KELLY MCEVERS, HOST:
A second candidate has finally entered the presidential race in Egypt. But he probably isn't going to be a huge challenge to the incumbent President Abdel Fattah el-Sisi. And he might not even want to be. That's because this new candidate is actually a supporter of el-Sisi. Voting is at the end of March. And to talk about the race, we're joined by NPR's Jane Arraf from Cairo. Hello.
JANE ARRAF, BYLINE: Hi, Kelly.
MCEVERS: So who is this person who's decided to challenge the Egyptian president?
ARRAF: Well, that's the question a lot of people, including Egyptians, are asking because Moussa Mostafa Moussa is fairly low-profile. He's the head of a political party called al-Ghad. And he's an engineer. And he just really turned up today - today being the deadline for registering as a candidate. It's a liberal-secular party, but it doesn't have any members of Parliament. So hours before the deadline closed, he submitted his papers but seems to have forgotten that on his Facebook page, he was still endorsing President Sisi for president. That has now come down.
MCEVERS: So, you know, you said today was the deadline. Why didn't anyone else run?
ARRAF: It wasn't exactly lack of interest. It wasn't easy to run to begin with. You needed either 25,000 signatures from voters in 10 provinces or 20 members of Parliament to back you. And almost the entire Parliament had endorsed Sisi. So when they did declare, things kept happening to them. There was a former military chief of staff who was arrested. There was another politician who returned from the United Arab Emirates, said he was detained on arrival. He withdrew.
Another potential rival said that his workers were threatened and harassed and one by one, they all fell away. So there wasn't a whole lot of competition here. And it isn't clear that Mr. Moussa is going to be much competition either.
MCEVERS: Right. So does that all mean that Sisi is basically assured a win here?
ARRAF: He is pretty much assured of a win. He got almost a million signatures endorsing him. And it isn't really an election in the sense that we think of it. I mean, the president is elected, but he controls the military, security services. The country is under martial law. Now, he does have his supporters. There are people who think he's exactly what Egypt needs right now. But there are a lot of people - people I talked to in the street - who say they're just not interested or they're not going to go to vote. They've got other things to worry about.
And they've seen what happens when you go out, you raise your voice. Bad things happen to people. And that could limit the participation in the election.
MCEVERS: I think people hearing this would think, you know, what happened to the Arab Spring of seven years ago when all of these kinds of practices were supposed to go away? What's happened to that?

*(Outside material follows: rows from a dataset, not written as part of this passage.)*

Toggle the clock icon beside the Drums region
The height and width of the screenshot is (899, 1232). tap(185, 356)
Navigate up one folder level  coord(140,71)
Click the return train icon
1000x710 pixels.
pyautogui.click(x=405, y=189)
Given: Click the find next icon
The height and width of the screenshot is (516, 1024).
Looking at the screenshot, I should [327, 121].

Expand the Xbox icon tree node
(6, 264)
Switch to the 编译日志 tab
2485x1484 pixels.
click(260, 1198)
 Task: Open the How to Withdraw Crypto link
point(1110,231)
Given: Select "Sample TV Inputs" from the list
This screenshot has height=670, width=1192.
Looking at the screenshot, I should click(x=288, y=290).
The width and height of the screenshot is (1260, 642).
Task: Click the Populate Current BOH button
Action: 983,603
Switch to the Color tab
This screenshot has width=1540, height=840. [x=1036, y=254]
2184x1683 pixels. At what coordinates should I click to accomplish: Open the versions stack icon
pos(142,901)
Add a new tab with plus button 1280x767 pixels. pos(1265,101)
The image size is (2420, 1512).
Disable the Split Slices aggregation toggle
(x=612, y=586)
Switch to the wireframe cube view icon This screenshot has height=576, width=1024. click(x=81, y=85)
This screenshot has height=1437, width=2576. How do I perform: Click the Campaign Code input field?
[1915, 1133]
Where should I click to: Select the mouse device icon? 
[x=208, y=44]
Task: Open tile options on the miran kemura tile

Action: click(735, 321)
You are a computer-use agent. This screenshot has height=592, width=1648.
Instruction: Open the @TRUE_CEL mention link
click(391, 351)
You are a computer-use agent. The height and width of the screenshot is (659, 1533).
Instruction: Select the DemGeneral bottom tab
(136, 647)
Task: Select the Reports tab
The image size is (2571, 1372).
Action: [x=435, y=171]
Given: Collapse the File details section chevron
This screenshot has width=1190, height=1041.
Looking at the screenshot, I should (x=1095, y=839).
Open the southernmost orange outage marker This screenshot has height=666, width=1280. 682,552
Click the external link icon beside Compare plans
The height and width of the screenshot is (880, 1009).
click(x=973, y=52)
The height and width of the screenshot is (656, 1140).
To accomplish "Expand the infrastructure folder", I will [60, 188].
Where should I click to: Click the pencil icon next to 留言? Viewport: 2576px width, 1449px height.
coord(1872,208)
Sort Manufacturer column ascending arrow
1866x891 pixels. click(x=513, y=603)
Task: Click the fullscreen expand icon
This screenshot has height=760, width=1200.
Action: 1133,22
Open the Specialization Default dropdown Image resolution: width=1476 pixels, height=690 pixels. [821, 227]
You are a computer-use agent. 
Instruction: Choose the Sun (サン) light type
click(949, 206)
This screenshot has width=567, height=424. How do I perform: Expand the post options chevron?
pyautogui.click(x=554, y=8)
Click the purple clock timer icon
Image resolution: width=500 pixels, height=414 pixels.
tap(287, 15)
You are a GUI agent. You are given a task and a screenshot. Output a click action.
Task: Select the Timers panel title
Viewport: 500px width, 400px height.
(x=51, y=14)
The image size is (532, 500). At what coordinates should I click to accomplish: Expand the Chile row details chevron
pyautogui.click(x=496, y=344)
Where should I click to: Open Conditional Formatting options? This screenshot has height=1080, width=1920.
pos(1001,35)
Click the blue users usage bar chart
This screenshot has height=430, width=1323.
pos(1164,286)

ARRAF: So the short answer is that people here will tell you - a lot of people will tell you that the revolution was hijacked. And hijacked by whom really depends on whom you ask. But certainly what's clear is that initial promise of dignity, quality, human rights, prosperity hasn't been borne out. And the country has remained quite firmly in the grip of the military, even though it does have an elected president. And for a lot of people, those days of Arab Spring and toppling dictators and the thought of change, that's just kind of a bittersweet dream.
MCEVERS: NPR's Jane Arraf in Cairo, thank you.